* Records to process
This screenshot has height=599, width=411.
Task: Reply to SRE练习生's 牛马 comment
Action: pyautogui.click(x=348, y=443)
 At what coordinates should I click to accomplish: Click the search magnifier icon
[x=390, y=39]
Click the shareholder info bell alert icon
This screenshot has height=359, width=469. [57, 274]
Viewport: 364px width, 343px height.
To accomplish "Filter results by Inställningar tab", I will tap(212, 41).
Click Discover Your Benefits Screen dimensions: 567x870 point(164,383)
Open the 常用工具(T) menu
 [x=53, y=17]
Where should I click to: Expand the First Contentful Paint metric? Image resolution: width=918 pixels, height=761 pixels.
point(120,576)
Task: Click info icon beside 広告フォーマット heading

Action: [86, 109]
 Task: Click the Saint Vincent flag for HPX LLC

--

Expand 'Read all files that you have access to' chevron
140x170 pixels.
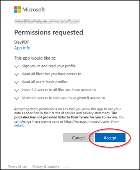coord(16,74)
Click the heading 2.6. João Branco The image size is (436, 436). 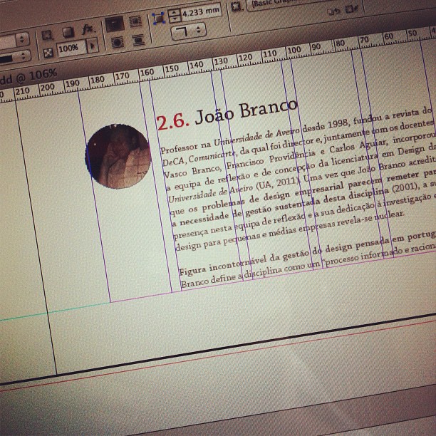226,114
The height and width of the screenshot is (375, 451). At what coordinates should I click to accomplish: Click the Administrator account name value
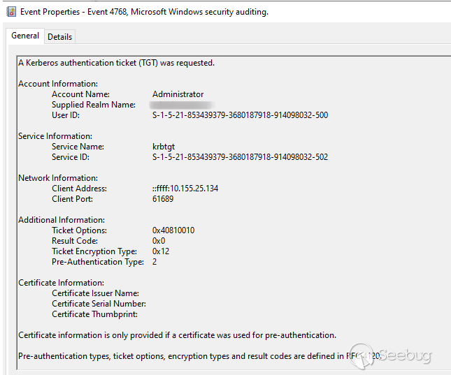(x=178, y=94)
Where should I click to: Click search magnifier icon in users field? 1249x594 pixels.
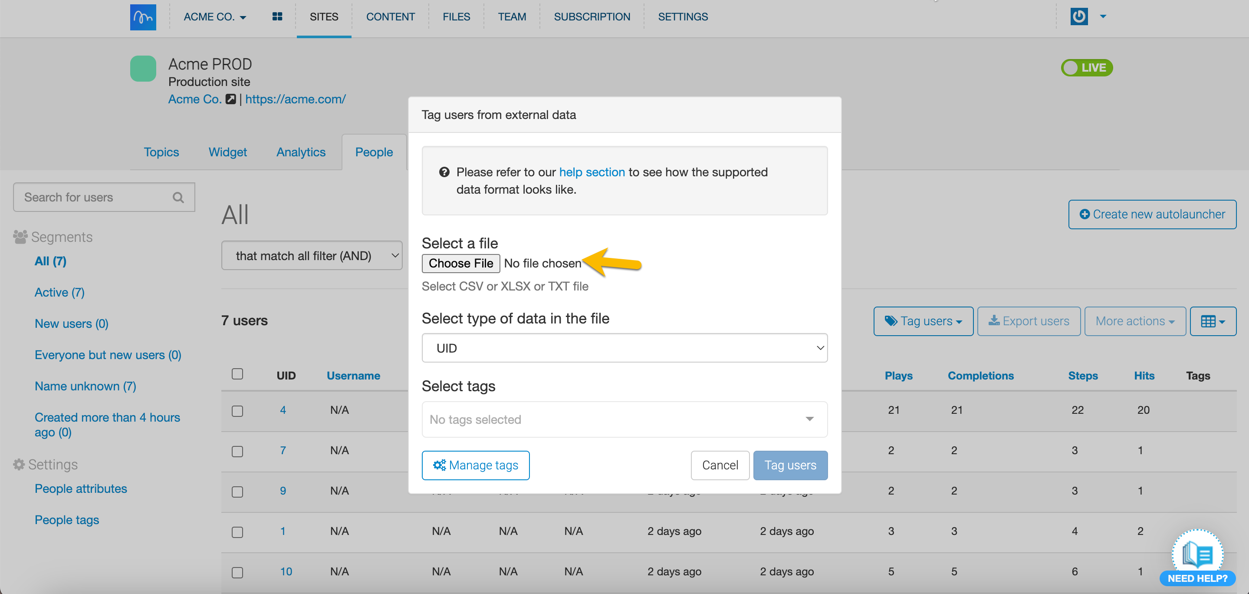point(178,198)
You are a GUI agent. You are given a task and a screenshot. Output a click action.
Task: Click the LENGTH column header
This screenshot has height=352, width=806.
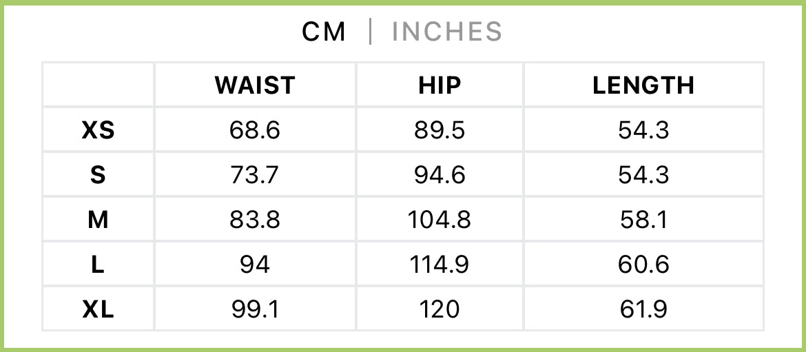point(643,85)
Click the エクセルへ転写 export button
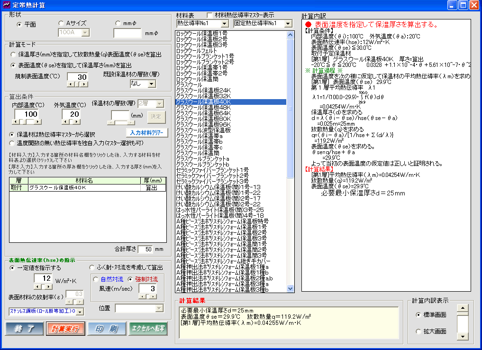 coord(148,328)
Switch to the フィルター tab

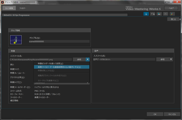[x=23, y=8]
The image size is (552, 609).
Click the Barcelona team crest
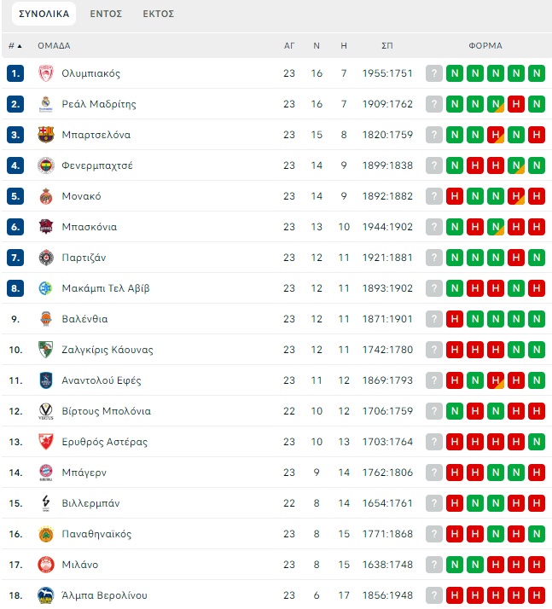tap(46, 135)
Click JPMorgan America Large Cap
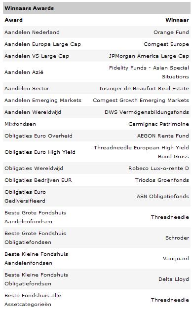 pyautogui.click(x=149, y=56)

* What the exercise asks
Can you repeat the data from the line containing "Click the shareholder info bell alert icon" through the line containing "Task: Click the Saint", word for word?

* Written answer
Click the shareholder info bell alert icon
This screenshot has height=359, width=469. [57, 274]
Viewport: 364px width, 343px height.
To accomplish "Filter results by Inställningar tab", I will tap(212, 41).
Click Discover Your Benefits Screen dimensions: 567x870 point(164,383)
Open the 常用工具(T) menu
 [x=53, y=17]
Where should I click to: Expand the First Contentful Paint metric? Image resolution: width=918 pixels, height=761 pixels.
point(120,576)
Task: Click info icon beside 広告フォーマット heading

Action: [86, 109]
 Task: Click the Saint Vincent flag for HPX LLC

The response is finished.